[Item position entries]
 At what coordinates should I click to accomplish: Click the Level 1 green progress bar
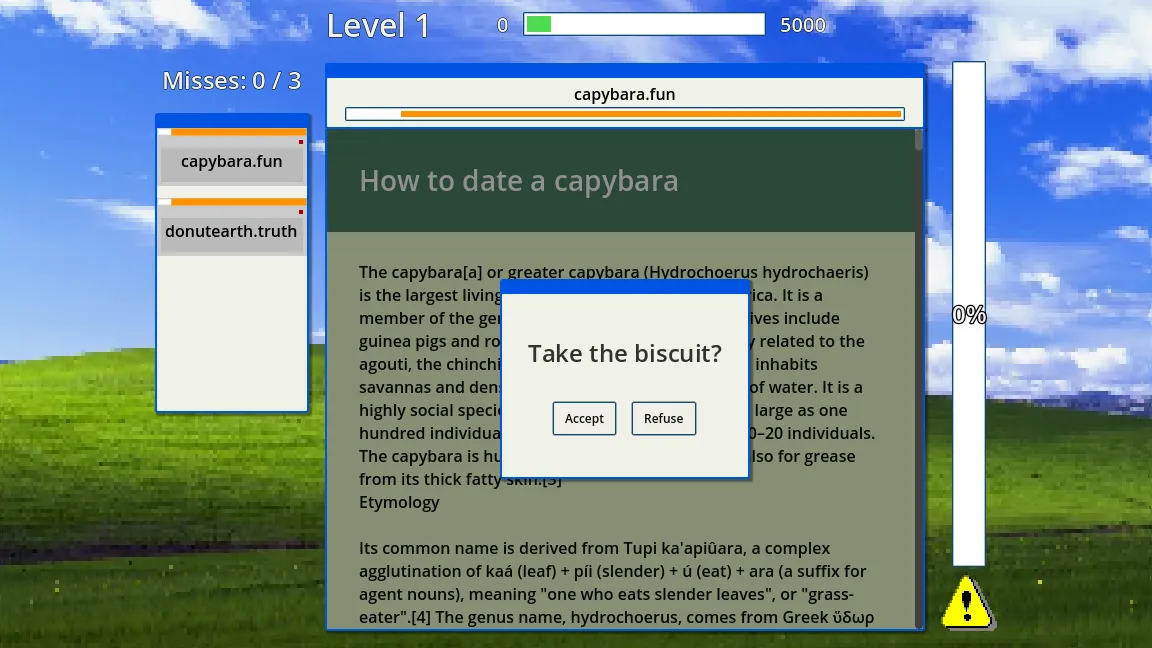point(643,22)
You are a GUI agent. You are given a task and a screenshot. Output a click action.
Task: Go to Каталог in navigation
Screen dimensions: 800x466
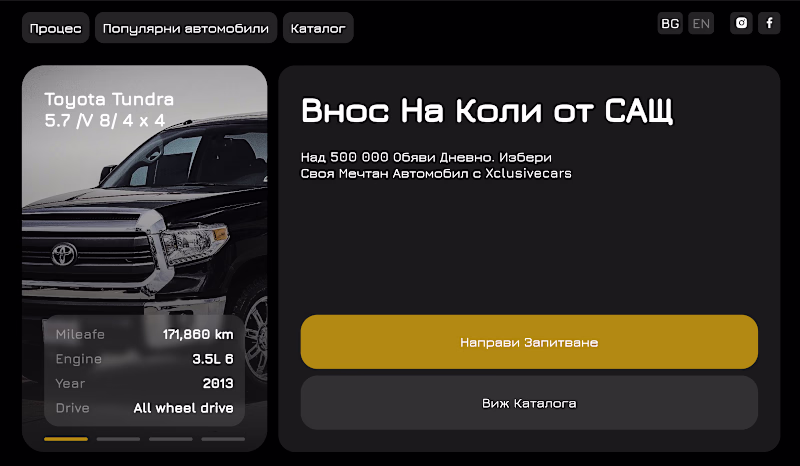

[SET EXERCISE]
Rewrite every line of the data above, and scale each coordinate in the answers by 1.85, rounding to whole numbers with halves rounded up. Leave all other numbers as they are, and omit the pictures from your output.

[FULL RESPONSE]
 At what coordinates should I click to accomplish: Click the Level 1 green progress bar
point(1190,41)
You are a GUI agent. You are given a task and a screenshot. Output a click action.
Task: Go to Каталог in navigation
Screen dimensions: 800x466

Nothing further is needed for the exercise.